Entah mengapa Rani malah berpikir, betapa lucunya jika ia boleh membawa seekor anjing ke pesta, dan bagaimana jika anjing itu membuat kekacauan? Pasti kelakuan anjing itu bisa ia jadikan alasan untuk cepat-cepat cabut dari tempat pesta.
(***)
Kostumnya datang tepat waktu, dan Rani merasa geli sendiri ketika mencobanya di depan cermin. Hanya dengan berganti kostum, ia tiba-tiba jadi sosok remaja baik-baik, petarung-pejuang yang berusaha kembali ke rumah setelah menjelajah negeri fantasi. Hal ini membuatnya mengenang KartiniDigital. Dalam kajian-kajian KartiniDigital, Dorothy sering dijadikan contoh kisah yang berpihak pada perempuan. Dorothy adalah perempuan dan Dorothy adalah pahlawan. Rani membaca kisahnya dua kali, menonton filmnya sekali, dan tak bisa tidak bersimpati pada tokoh-tokoh yang berpetualang bersama Dorothy, terutama manusia jerami yang tak punya otak itu. Ia sering membayangkan, betapa sulitnya hidup jika seseorang tak punya otak, tak mampu berpikir bagaimana caranya untuk menaklukkan hidup, tak punya strategi. Orang yang tak punya strategi bahkan tak membutuhkan medan perang untuk jadi kalah. Mereka telah kalah sejak awal. Sebaliknya, ia tak bisa bersimpati kepada manusia kaleng yang menginginkan hati. Buat apa? Perasaan sering hanya membawa masalah saja. Terutama kalau salah diarahkan. Rasa sedih, misalnya, bisa membuat seseorang enggan melakukan apa pun. Rasa marah bisa membuat seseorang nekat melakukan perbuatan buruk hanya untuk membalas dendam. Segala yang terkait rasa sering hanya membawa sengsara saja. Rasa dapat dimanipulasi lewat kata-kata, aroma, sikap tubuh, tetapi otak sulit untuk ditipu. Sekali otak membuat kalkulasi berdasarkan pertimbangan logis, otak tak akan berubah lagi. Sedangkan rasa... Makan Indomie pun bisa bikin senang.
Rani mencoba kostum itu lengkap dengan sepatu merahnya. Warna merah sepatunya memang tak persis seperti gambaran dalam film. Sepatunya burgundy. Tapi, tak apa. Yang penting, warna sepatunya tetap ada dalam spektrum warna merah. Lagi-lagi, saat memperhatikan bayangannya di cermin, Rani mengingat masa-masa ketika ia masih aktif di KartiniDigital. Ada kajian tentang simbolisme dalam sebuah pertemuan, dan sepatu merah dianggap sebagai simbol perlawanan; sebuah dongeng Eropa bercerita tentang anak perempuan bersepatu merah yang tak dapat berhenti menari karena mengenakan sepatu merah. Rani tak bisa mengingat isi dongeng dengan persis, tapi ia ingat, Ayu mengatakan sepatu merah adalah lambang pemberontakan karena anak perempuan itu dikutuk untuk tak henti-hentinya menari. Menari adalah kegiatan yang menyenangkan, perempuan dilarang bersenang-senang— ucapan Ayu masih diingatnya meskipun Ayu sudah pindah ke Amerika Serikat untuk mengejar gelar S2-nya.

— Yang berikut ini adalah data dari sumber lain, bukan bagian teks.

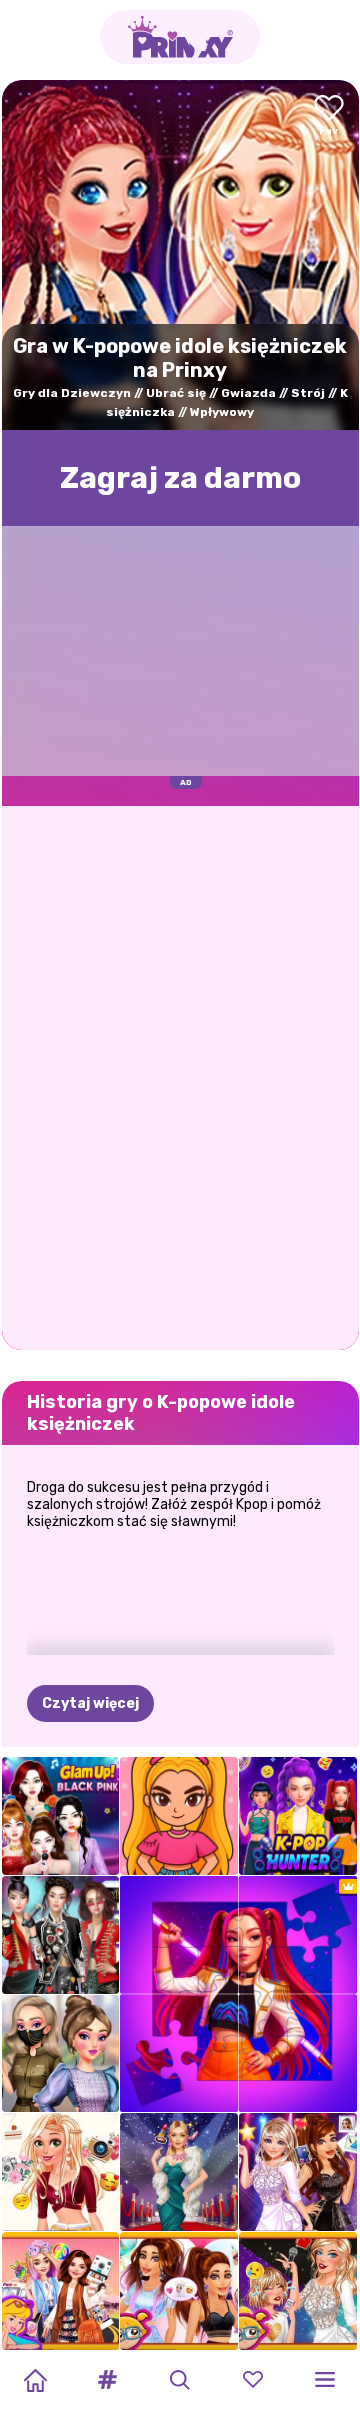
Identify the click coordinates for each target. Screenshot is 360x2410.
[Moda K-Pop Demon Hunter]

Segalanya serba sesuai untuk Rani. Ia hanya tinggal memoles dan memulas dirinya agar bisa tampil layak pada pesta kostum itu. Unleash Your Inner Shadow, temanya.
“Harusnya sih jadi setan.” Pikir Rani. Tapi, jika manager pemasaran memilih kostum demi kepentingan untuk tetap tampil cantik, maka ia pun harus menyesuaikan. Mengenakan kostum kunti atau pocong, sama seperti kata Mbak Sulis, bukanlah pilihan elegan.
(***)
“Mau ke mana, Mas? Kok dandanannya aneh gitu?”